Siyasetçinin de aydın kişi gibi olma koşulu...

Cahil toplumların yani aydınlanmamış beyinlerin vebalini/günahını aydınlar vicdanlarında duymadıkça o topluluklar dirlik/düzen adına zaaflar, sorunlarla boğuşur durur...

Cahil toplumların; yani aydınlanmamış beyinlerin vebalini/günahını aydınlar vicdanlarında duymadıkça; o topluluklar dirlik/düzen adına zaaflar, sorunlarla boğuşur durur...

Aydın bir kimlik sahibi olmanın anlamı da böyle başlar zaten...

Aydın kişinin, beyinsel zenginliği, eylemsel/söylemsel tutarlılığı yanında, "cesur olmak" gibi ayrı bir sorumluluğu da vardır ayrıca.

Ülkemizde "aydın kişi" olmanın sorumluluğu yanında "aydın olmanın zorluğu" da -maalesef- nicedir yaşanıyor...

"Tek Parti" döneminde "kuruluş" nedeniyle istenilen "tek seslilik"in; bugün yaşadığımız demokrasi algılarıyla "baskıcı" olduğu görülse/söylense de; ortada devlet adına "cumhuriyetçi" bir anlayışın varlığını sürdürme zorunluluğu -nedense- dikkate alınmıyor, söylenmiyor hiç...

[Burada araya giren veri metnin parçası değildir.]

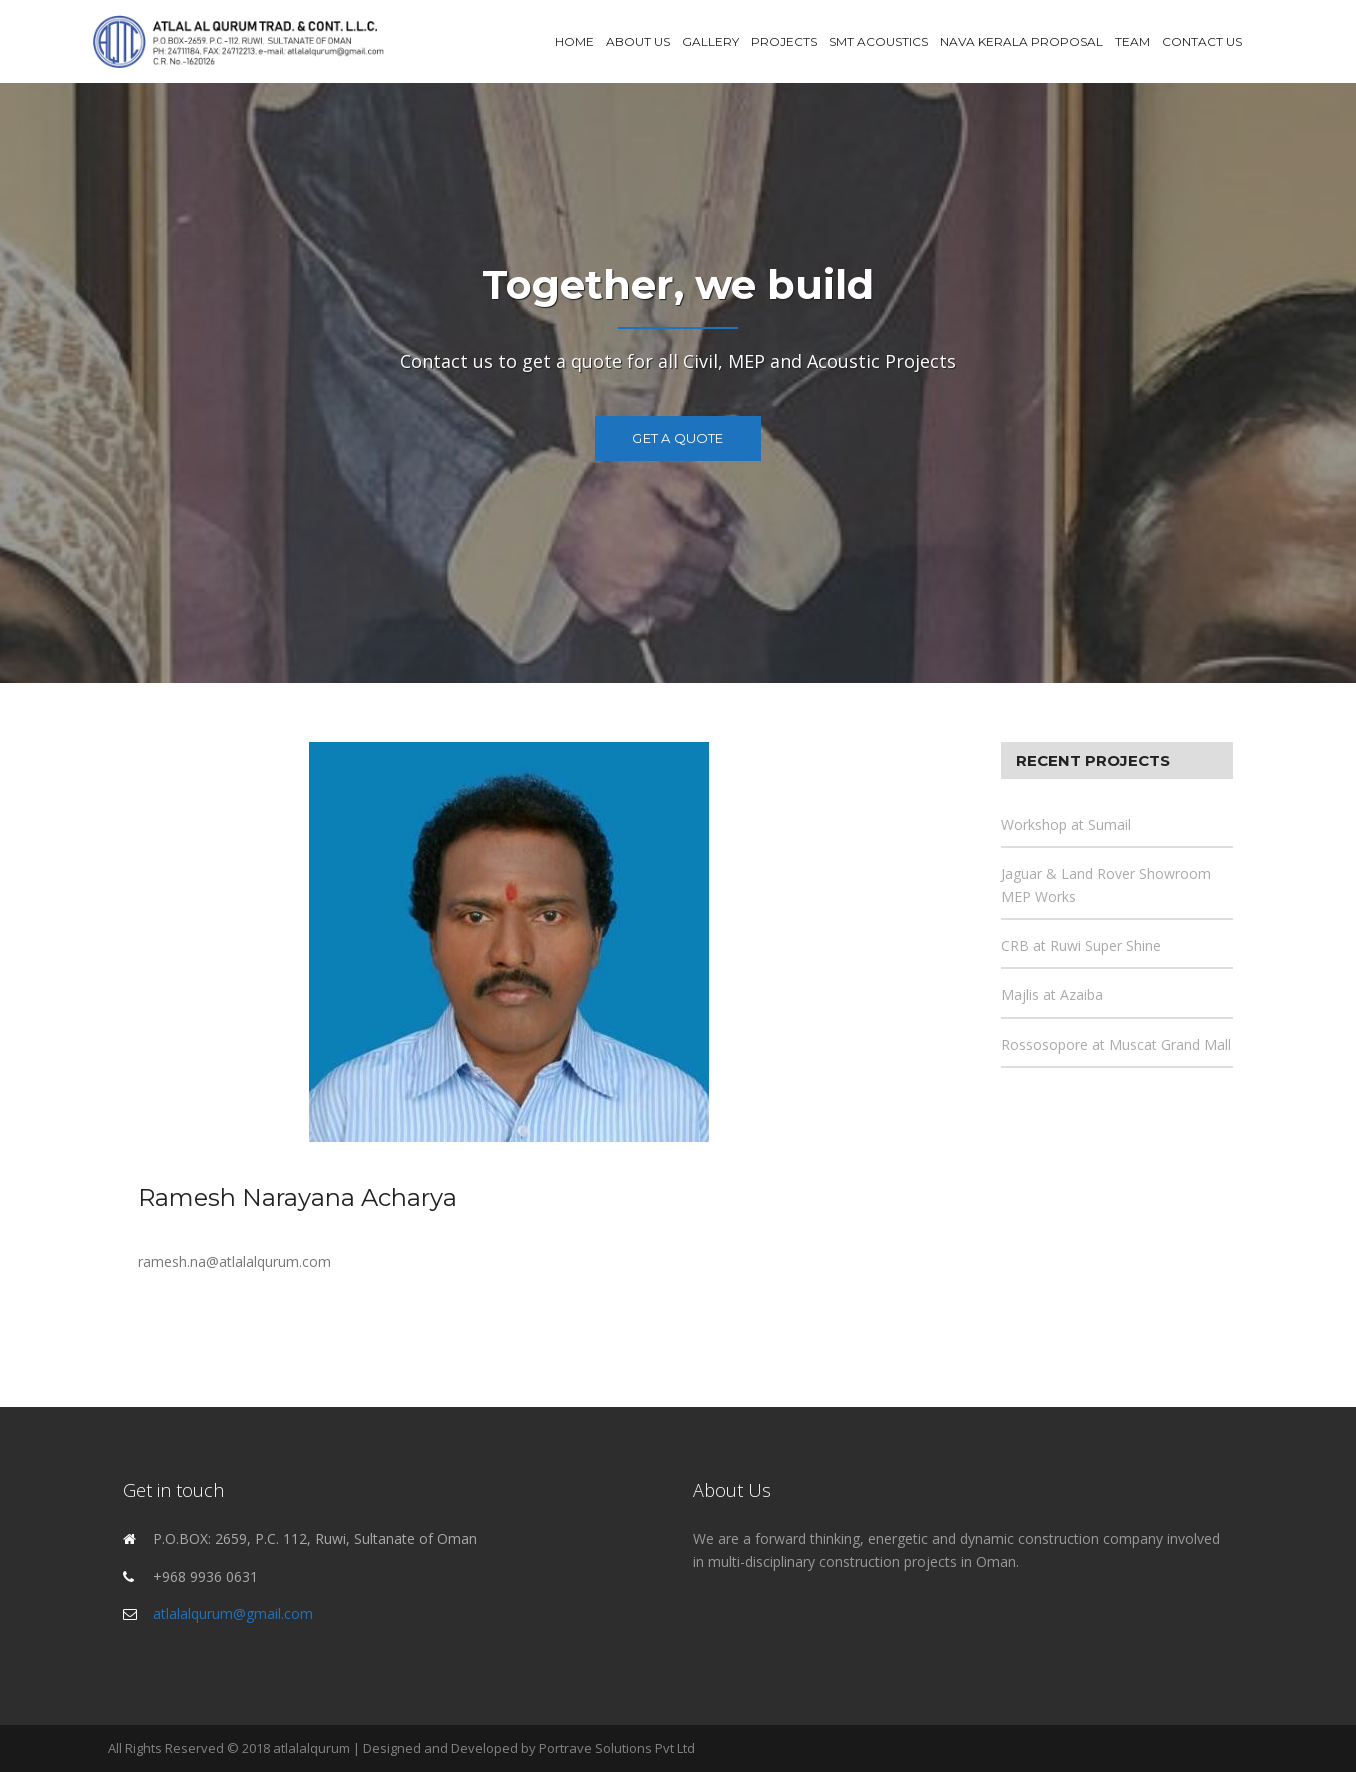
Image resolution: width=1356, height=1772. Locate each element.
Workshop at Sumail (1066, 824)
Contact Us (1202, 41)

O dönemde algı açısından, mevcut kadroların aydınların/hepsinin yeni düzenin kuruculuğunu yaptığı gerçeğini unutmamak gerek bu konuda... Böyle düşünüldüğünde elbette "farklı algı/yorum"un olmaması da anlaşılmış olur.

Yeni düzen/Cumhuriyet rejimi; işte böyle bir fikir birliğinin yarattığı güçle/inanla ülkede yeniliklere, hamlelere/atılımlara doğru hedef gösterdi ulusa...

"Çıktık açık alınla on yılda her savaştan" gururlu söylemi; işte, bu birlikteliğin yarattığı heyecanlı fikir oluşumundan doğdu.

Kurtuluş Savaşı'ndan yıkıntılarla çıkılmış olmasına, 1929'da dünyada yaşanan ekonomik buhrana, İkinci Dünya Savaşı'nın yarattığı krize karşın, yeni bir "devlet kurmanın heyecanı" yurttaşın benliğinde hiç eskimedi/tavsamadı.

Yeniliklerle hep canlı tutuldu.

Bez, şeker, çimento, demir/çelik, un fabrikalar; karayolları, demiryolları, havaalanları yapılırken bir yandan da Osmanlı'dan kalan borçlar ödeniyordu bu dönemde...

Şimdi kimi siyasetçilere sorsanız; - ki söylüyorlar bunu- " O zaman ne yapıldı ki?" inkarcı bir sorusuyla karşılaşırsınız.

Yaşamın devamı/sürekliliği bile bir şeylerin yapıldığının işareti değil mi?

xxx

Atalarımızın "İşi ehline ver" diye bir öğüdünü yaşamın böylesi durumlarında hep anımsarım.

Örneğin, şoför değilsiniz, ama bir taşıt aldınız. Kime teslim edersiniz? Şoföre değil mi? Tutup da, sürücü belgesi olmayana taşıt mı teslim edilir?

xxx

Ülkemizde siyaset anlayışı ; "zıtlaşma", bir diğerini karalama üzerine kurulunca, akıl/mantığın kabul etmeyeceği çekişmeler yaşanıyor nicedir...

Yürürlükteki Anayasamızda ilk dört maddenin değiştirilemeyeceği, değiştirilmesi teklif bile edilemeyeceği koşulu varken; bu konuyu TBMM'de sözlü olarak gündeme taşıyıp, zihin/akıl bulanıklığı yaratmak doğru bir düşünce mi?

Ya da "siyasetçi olmanın aydın kimliği/kişiliği bu mu?"

Yoksa bulanık su da balık avlamak özlemi/isteği mi?

xxx

Ulusları yönetenlerin "kendi siyasal amaçları" uğruna söylemlerde bulunmaları; o ülkede çeşitli nedenlerle demokrasi algısının henüz yerleşmemiş olmasından yararlanma fırsatçılığının bir kanıtı/işareti değil de ne?

Böyle ülkeler siyaset dünyalarını; gerçek demokrasi aşığı "aydın kişiler"e teslim etmedikçe kendilerine çıkar yol aramaları boşuna olur.